As forças dos EUA apreenderam outro navio-tanque no Mar das Caraíbas, dizem as autoridades, enquanto a administração Trump continua os seus esforços para controlar as exportações de petróleo venezuelano.
O petroleiro, o Olina, está nas listas de sanções de vários países e é o quinto navio a ser apreendido pelos EUA nas últimas semanas.
Os EUA estão a utilizar as apreensões para pressionar o governo interino da Venezuela e retirar de serviço a chamada frota obscura de petroleiros. As autoridades dizem que esta frota consiste em mais de 1.000 navios que transportam petróleo sancionado e ilícito.
“Mais uma vez, as nossas forças conjuntas interagências enviaram uma mensagem clara esta manhã: ‘não há refúgio seguro para os criminosos'”, disse o Comando Sul dos militares dos EUA na sexta-feira.
O navio teria deixado águas venezuelanas na noite de domingo, depois que os EUA capturaram o presidente Nicolás Maduro em uma operação matinal.
Autoridades disseram que a operação de sexta-feira foi realizada antes do amanhecer por fuzileiros navais e marinheiros em coordenação com o Departamento de Segurança Interna, e que foi apreendida depois de “deixar a Venezuela tentando escapar das forças dos EUA”.
A secretária de Segurança Interna, Kristi Noem, escreveu no X que se tratava de “outro navio-tanque da ‘frota fantasma’ suspeito de transportar petróleo embargado”.
Noem também compartilhou um vídeo que parece mostrar tropas caindo de um helicóptero em um navio e descreveu a operação como “segura” e “eficaz”.
A empresa de risco marítimo Vanguard Tech disse que o navio estava tentando romper o bloqueio naval dos EUA no Caribe.

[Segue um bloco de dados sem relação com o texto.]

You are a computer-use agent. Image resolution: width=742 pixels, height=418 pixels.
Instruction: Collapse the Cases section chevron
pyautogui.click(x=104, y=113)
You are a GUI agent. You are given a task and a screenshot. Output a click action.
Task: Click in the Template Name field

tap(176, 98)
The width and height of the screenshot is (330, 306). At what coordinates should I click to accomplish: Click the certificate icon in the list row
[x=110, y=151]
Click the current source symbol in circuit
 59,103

Navegava sob bandeira falsa registada em Timor-Leste, segundo a Organização Marítima Internacional.
A Vanguard Tech acrescentou que o rastreador de localização do navio esteve ativo pela última vez há 52 dias, a nordeste de Curaçao, e que “a apreensão segue uma perseguição prolongada a petroleiros ligados a carregamentos sancionados de petróleo venezuelano na região”.
Os EUA sancionaram o Olina em Janeiro passado, então denominado Minerva M, acusando-o de ajudar a financiar a guerra da Rússia na Ucrânia, ao transferir petróleo russo para mercados estrangeiros.

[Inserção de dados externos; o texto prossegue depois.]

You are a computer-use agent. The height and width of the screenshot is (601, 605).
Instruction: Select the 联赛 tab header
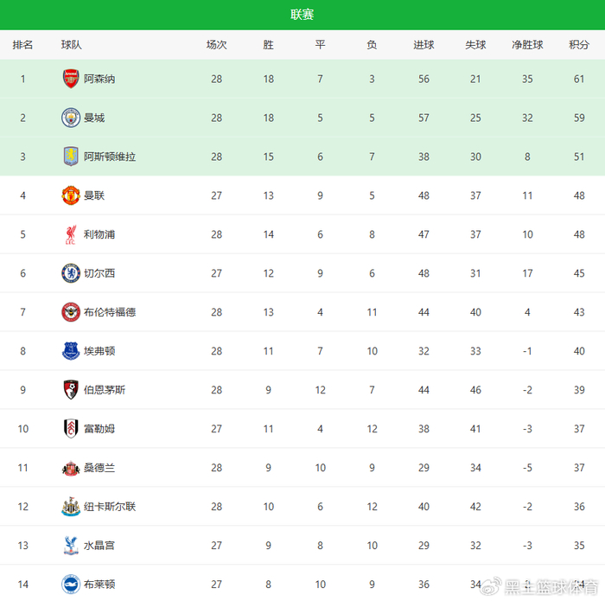303,15
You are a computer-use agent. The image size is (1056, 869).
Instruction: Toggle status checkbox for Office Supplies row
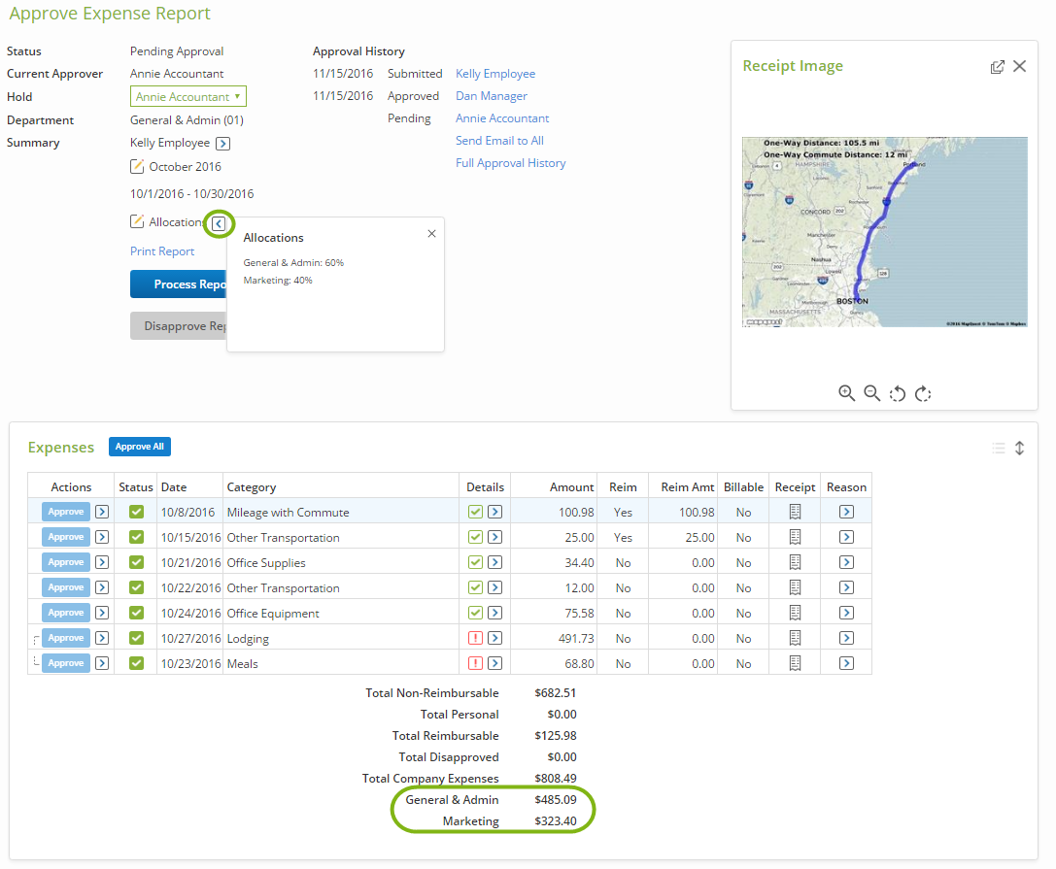137,562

No início desta semana, os EUA afirmaram ter apreendido dois outros petroleiros ligados às exportações de petróleo venezuelano em operações “conjuntas” no Atlântico Norte e nas Caraíbas.
Um deles foi o Marinera, de bandeira russa, apreendido com a ajuda da Marinha Actual do Reino Unido, que deu apoio logístico por by way of aérea e marítima.

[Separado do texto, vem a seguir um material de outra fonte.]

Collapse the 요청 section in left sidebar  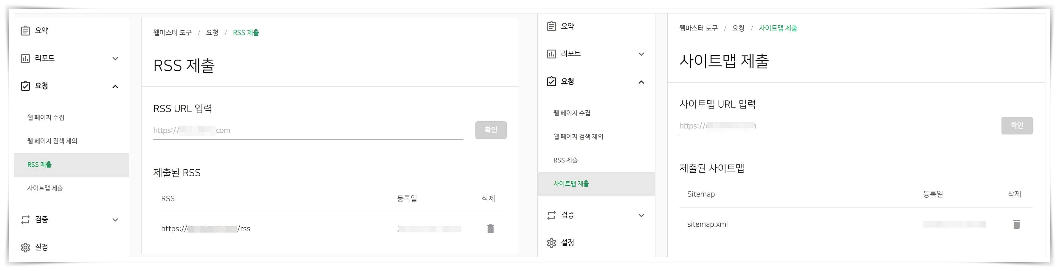(x=116, y=86)
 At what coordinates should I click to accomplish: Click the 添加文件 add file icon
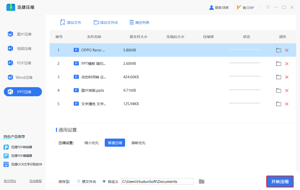(63, 23)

O Marinera faz supostamente parte de uma frota paralela que transporta petróleo para a Venezuela, a Rússia e o Irão, violando as sanções dos EUA. Autoridades dos EUA disseram que Marinera hasteava falsamente a bandeira da Guiana no mês passado, o que a tornou apátrida.
As autoridades dos EUA alegaram que o segundo navio-tanque – o M/T Sophia – estava “realizando atividades ilícitas”.
Especialistas disseram à BBC Confirm que, de acordo com o direito marítimo internacional da ONU, as autoridades podem embarcar em um navio sem nacionalidade.
O presidente Donald Trump diz que a Venezuela – que tem as maiores reservas comprovadas de petróleo do mundo – “entregará” até 50 milhões de barris de petróleo no valor de cerca de 2,8 mil milhões de dólares (2,1 mil milhões de libras) aos EUA.
O petróleo, segundo o secretário de Estado Marco Rubio, seria vendido “no mercado a preços de mercado” e os EUA controlariam a forma como os rendimentos seriam distribuídos “de uma forma que beneficiasse o povo venezuelano”.